Schwob majors in mathematics, economics, and computer science at UNLV. He plans to pursue a PhD in Biostatistics or Statistics following graduation. Even with all his studies, Schwob is still not exactly sure what he wants to do career-wise. He considers being a professor, working for CDC (Centers for Disease Control and Prevention,) or even doing military research.
Throughout his past three years of college, Schwob has accomplished many other feats beyond winning the Goldwater Scholarship. He won the UNLV Sophomore of the Year and Nasser Daneshvary Scholarship for being one of UNLV’s top econ students. Schwob submitted two papers for publication, one on resolving Intravoxel White Matter using Bayesian and Elastic Net Regularization and the other on modeling cell communication using time-dependent signaling hypergraphs. Schwob finds himself involved in several research teams at UNLV: astrophysics, Gig Economy, Big Data, and Hospitality Analytics. He was accepted into the NIH-funded Summer Institute in Biostatistics at Emory University where he will conduct research with faculty and take graduate courses in Bioinformatics this summer. Along with this, Schwob will also be dividing his time this summer between Emory and the Air Force Laboratory in Dayton, Ohio working as a research contractor.

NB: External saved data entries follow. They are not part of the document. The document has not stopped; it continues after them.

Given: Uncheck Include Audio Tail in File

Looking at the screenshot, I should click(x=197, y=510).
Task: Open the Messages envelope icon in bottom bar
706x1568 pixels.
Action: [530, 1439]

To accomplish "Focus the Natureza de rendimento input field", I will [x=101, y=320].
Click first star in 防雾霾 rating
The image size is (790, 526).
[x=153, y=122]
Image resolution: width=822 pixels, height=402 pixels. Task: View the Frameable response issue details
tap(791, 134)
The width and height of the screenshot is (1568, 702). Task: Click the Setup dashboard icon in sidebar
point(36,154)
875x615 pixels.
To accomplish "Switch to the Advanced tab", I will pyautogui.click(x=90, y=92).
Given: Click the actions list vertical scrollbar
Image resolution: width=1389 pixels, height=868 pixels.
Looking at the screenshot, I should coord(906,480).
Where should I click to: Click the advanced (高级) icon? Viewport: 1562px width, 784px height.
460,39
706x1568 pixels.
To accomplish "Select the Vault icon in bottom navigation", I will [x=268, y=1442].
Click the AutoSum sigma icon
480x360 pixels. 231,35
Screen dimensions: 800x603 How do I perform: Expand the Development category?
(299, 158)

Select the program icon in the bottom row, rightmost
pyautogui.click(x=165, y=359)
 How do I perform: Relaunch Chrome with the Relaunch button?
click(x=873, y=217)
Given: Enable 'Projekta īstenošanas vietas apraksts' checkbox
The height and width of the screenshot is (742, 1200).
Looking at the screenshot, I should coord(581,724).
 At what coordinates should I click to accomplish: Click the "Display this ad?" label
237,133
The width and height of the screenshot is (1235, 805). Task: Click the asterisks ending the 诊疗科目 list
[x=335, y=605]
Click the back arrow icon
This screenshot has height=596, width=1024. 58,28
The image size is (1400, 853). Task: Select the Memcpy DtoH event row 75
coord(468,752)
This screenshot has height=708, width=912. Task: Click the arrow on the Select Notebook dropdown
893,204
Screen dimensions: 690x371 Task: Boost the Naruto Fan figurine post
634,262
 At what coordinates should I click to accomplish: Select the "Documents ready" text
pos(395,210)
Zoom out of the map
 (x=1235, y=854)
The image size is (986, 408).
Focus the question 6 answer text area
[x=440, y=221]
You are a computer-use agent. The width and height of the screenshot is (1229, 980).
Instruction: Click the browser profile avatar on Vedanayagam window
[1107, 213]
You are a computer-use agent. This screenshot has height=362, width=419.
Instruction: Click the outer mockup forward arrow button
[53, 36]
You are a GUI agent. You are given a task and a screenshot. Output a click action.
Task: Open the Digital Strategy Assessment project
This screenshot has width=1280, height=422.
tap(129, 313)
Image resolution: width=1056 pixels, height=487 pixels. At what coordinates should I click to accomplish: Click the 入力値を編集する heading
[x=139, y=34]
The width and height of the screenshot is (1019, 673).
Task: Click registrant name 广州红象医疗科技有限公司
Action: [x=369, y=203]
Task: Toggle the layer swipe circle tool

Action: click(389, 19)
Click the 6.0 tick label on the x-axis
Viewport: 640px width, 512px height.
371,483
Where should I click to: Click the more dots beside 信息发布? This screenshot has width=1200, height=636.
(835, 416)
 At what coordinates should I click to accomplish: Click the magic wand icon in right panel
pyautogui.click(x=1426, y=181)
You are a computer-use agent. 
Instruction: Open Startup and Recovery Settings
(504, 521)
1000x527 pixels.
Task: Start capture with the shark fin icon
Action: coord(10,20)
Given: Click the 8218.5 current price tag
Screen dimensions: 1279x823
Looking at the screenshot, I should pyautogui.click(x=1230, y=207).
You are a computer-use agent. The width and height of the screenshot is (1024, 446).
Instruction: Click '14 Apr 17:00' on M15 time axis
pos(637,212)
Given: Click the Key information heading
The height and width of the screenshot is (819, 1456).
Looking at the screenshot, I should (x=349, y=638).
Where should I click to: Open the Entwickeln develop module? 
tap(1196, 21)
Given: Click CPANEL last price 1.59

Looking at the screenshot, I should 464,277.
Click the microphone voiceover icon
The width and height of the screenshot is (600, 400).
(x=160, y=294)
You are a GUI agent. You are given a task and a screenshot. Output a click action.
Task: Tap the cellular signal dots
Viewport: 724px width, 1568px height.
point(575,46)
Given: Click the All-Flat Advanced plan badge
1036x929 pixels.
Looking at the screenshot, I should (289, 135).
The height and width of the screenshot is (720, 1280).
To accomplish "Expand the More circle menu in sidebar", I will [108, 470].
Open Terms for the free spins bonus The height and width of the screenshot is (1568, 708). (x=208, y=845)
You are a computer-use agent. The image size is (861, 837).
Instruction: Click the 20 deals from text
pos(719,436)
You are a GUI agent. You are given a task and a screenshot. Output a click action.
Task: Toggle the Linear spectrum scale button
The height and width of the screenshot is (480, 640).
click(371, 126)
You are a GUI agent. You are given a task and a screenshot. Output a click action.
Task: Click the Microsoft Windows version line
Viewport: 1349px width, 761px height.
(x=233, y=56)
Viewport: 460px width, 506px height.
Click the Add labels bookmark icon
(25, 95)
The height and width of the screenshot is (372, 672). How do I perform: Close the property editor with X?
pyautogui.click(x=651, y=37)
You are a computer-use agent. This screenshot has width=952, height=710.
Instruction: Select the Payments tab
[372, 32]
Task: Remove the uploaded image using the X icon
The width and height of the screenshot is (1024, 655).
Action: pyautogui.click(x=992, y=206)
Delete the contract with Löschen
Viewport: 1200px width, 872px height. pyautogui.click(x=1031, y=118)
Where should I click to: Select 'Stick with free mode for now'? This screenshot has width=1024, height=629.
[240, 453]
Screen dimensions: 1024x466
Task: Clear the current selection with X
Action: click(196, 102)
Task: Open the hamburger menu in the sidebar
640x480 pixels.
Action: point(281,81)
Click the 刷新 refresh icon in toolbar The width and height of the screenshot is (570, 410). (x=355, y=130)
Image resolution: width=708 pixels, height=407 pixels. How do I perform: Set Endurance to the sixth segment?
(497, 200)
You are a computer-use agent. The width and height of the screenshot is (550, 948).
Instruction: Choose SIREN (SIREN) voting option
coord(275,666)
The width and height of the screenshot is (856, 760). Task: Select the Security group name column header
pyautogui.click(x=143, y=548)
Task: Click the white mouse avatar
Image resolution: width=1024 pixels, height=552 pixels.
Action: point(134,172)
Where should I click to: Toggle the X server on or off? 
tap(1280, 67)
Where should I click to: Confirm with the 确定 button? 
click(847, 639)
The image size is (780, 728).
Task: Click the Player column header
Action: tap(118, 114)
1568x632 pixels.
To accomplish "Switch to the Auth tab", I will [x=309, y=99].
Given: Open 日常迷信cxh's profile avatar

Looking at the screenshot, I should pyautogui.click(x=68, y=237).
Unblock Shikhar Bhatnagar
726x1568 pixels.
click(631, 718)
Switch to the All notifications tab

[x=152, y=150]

“I feel very fortunate for the opportunities that have been presented to me,” he said. “I think that what I have accomplished so far is a great foundation for graduate school, which is then a great foundation for a research career. Overall, I feel very honored to have the opportunities and awards that have been presented.”
Although Schwob has a lot on his name now, he was once just another high schooler who walked Coronado’s halls. He credits his growth to yearbook adviser Mrs.Thompson and math teacher Mr. Quijada who encouraged him to pursue a future in mathematics. He advises current students to take advantage of Coronado’s liberal arts education and extracurriculars.
“There were so many opportunities to learn whether I was in the classroom, on the soccer field, or in the yearbook room,” Schwob said. “I made sure my education wasn’t just confined to books; I took advantage of all that Coronado had to offer.”
Moving forward, Schwob still feels there is much left for him to do, and despite all his achievements, he continues to stay humble.
“I really haven’t accomplished much yet,” Schwob said. “It’s one thing to say my work has been recognized, but it’s entirely different to be recognized as a researcher. I hope to build momentum with my research career to accomplish much more than just earning awards.”